Claude Planson, qui s’efforce de rectifier les contre-vérités écrites sur le Vaudou, nous a donné dans son premier article (l’Afrique fantôme du Vaudou haïtien) un historique de la traite des Noirs. Celle-ci débuta au XVIe siècle. Christianisés de force, les millions d’hommes, de femmes et d’enfants qui furent arrachés à leur terre natale, implantèrent sur le Nouveau Continent une religion originale, le Vaudou. Malgré des persécutions incessantes, c’est lui qui permit au peuple haïtien de survivre à l’esclavage, de conquérir son indépendance et de conserver sa culture.

Dans mon précédent article, j’ai montré comment le Vaudou, synthèse des grands cultes africains, avait pris naissance et s’était développé en Haïti, contribuant de manière décisive à la libération des esclaves (un demi-siècle au moins avant les autres îles caraïbes !) et à l’instauration de la Première République Noire du Nouveau Monde, proclamée après une guerre d’indépendance s’étant étendue sur une période de plus de douze années.

Malgré les travaux de nombreux ethnologues français, américains et haïtiens [1], malgré les prises de position courageuses de prêtres à l’esprit ouvert [2], le Vaudou reste cependant l’objet d’une méconnaissance, voire d’une prévention, que la persistance d’un certain esprit néo-colonialiste visant à aligner la culture haïtienne sur le modèle occidental ne suffit pas à expliquer. Peut-être faut-il alors admettre que cette méconnaissance tient au caractère même du Vaudou que l’on s’obstine à comparer à nos religions actuelles, dites révélées, alors que, pour le saisir, il faudrait plutôt se référer aux cultes à mystères qui fleurirent dans notre Occident, aussi bien sur les rivages de la Méditerranée que dans les mondes celtique et germanique.

Une religion « à mystères »

Parler du mystère, c’est le profaner a pu écrire Emile Jeauneau. Ainsi la règle fondamentale dans le Vaudou est-elle le silence, le secret. Certes, la communauté tout entière est associée à la célébration du culte, mais elle n’en connaîtra jamais que l’aspect extérieur, superficiel, l’enseignement étant réservé aux seuls initiés, à ceux qui ont subi les épreuves et sont devenus de ce fait époux ou épouses des esprits. Ceux-là, quand on les questionnera, auront pour consigne, soit de se taire, soit d’égarer volontairement les curieux.

__Consignes de l'exercice__:
• a. Selon l'extrait, qu'est-ce que le Vaudou a permis au peuple haïtien ? Énumérez chacun de ces accomplissements.
• b. Recopiez fidèlement le passage de l'extrait qui commence aux mots « Claude Planson, qui » et s'arrête après les mots « conserver sa culture. ».
Le matériel présenté ensuite est distinct de l'extrait et sans rapport avec lui.

__Données fournies__:
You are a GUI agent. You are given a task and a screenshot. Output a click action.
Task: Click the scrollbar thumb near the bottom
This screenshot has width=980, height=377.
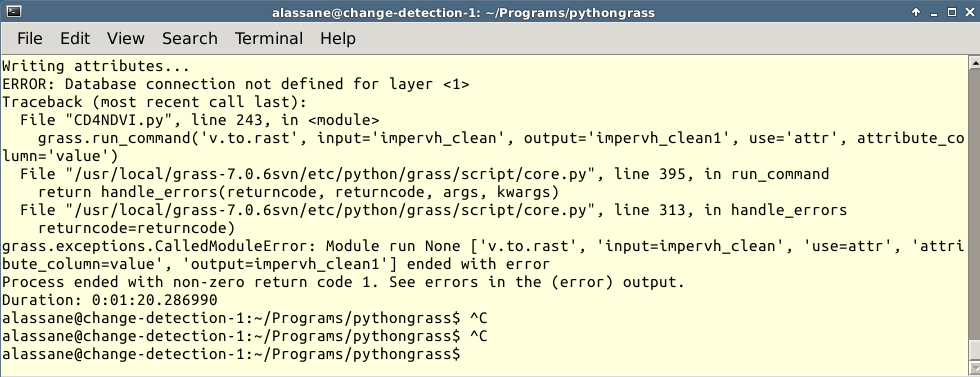[x=974, y=352]
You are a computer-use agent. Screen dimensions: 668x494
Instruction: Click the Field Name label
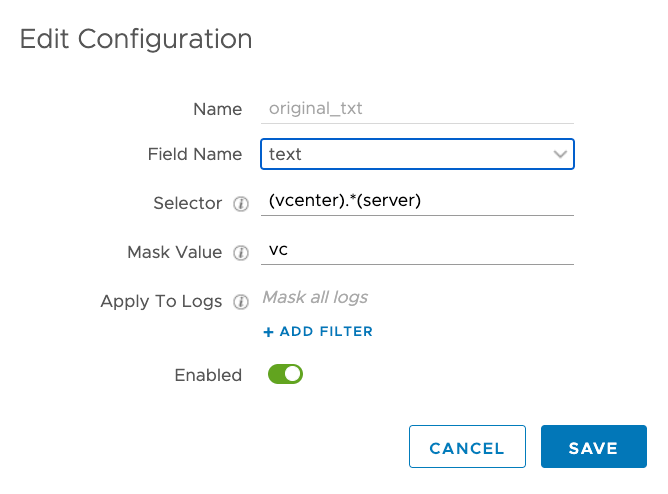(x=195, y=155)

__Réponses fournies__:
• a. Survivre à l'esclavage, conquérir son indépendance et conserver sa culture.

• b.
Claude Planson, qui s’efforce de rectifier les contre-vérités écrites sur le Vaudou, nous a donné dans son premier article (l’Afrique fantôme du Vaudou haïtien) un historique de la traite des Noirs. Celle-ci débuta au XVIe siècle. Christianisés de force, les millions d’hommes, de femmes et d’enfants qui furent arrachés à leur terre natale, implantèrent sur le Nouveau Continent une religion originale, le Vaudou. Malgré des persécutions incessantes, c’est lui qui permit au peuple haïtien de survivre à l’esclavage, de conquérir son indépendance et de conserver sa culture.